Esta semana passei lá à porta. A mamã foi entregar as minhas coisas.

Já sei que agora vou brincar mais no recreio e cá fora, que tenho que ter alguns cuidados, que já tinha antes de termos vindo para casa.

Os papás sempre estiveram muito orgulhosos pela forma como lavo e desinfecto as mãos; por não estranhar usar máscara, ou ver os adultos também de máscara. Eles sabem que me vou portar bem, porque tenho pessoas excelentes a cuidarem de mim.
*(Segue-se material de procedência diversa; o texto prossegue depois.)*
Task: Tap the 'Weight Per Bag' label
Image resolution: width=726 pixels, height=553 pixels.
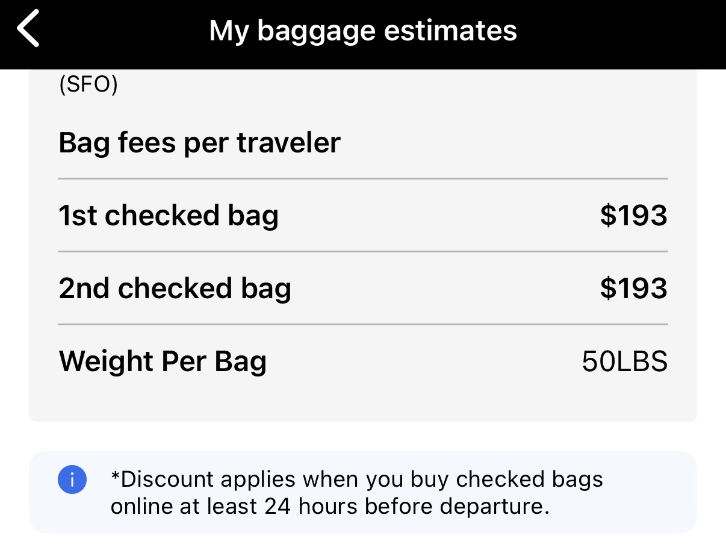Action: pos(163,361)
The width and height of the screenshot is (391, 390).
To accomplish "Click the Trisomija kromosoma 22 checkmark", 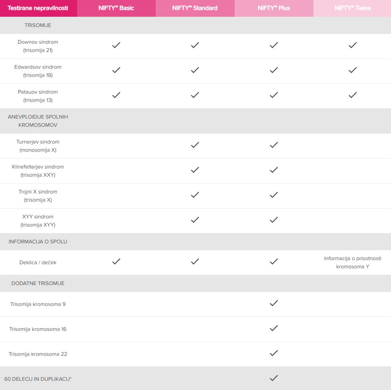I will [x=274, y=353].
Essas pessoas mostraram, ao longo destes 70 e tal dias, que somos mais que números, mais que uma mensalidade ao fim do mês. Que somos realmente uma família. O Aniqui é a nossa família na rua e passou a ser parte da nossa família em casa.

É fácil ter sucesso quando as condições são boas. Quando tudo corre bem.

Mas, quando a estrada se torna sinuosa, é quando vemos os grandes pilotos. É nos mares revoltosos que vemos os grandes comandantes.

Faltam 48 horas para voltar ao Aniqui mas, na verdade, acho que nunca saí de lá.

Em meu nome e em nome dos papás, muito obrigado a todas! 

Obrigado, Aniqui!

Eduardo Sala»

António Pinheiro

Profissional de marketing, músico e corredor por prazer. Corre na estrada, no monte e de um lado para o outro na vida, atrás e à frente dos filhos.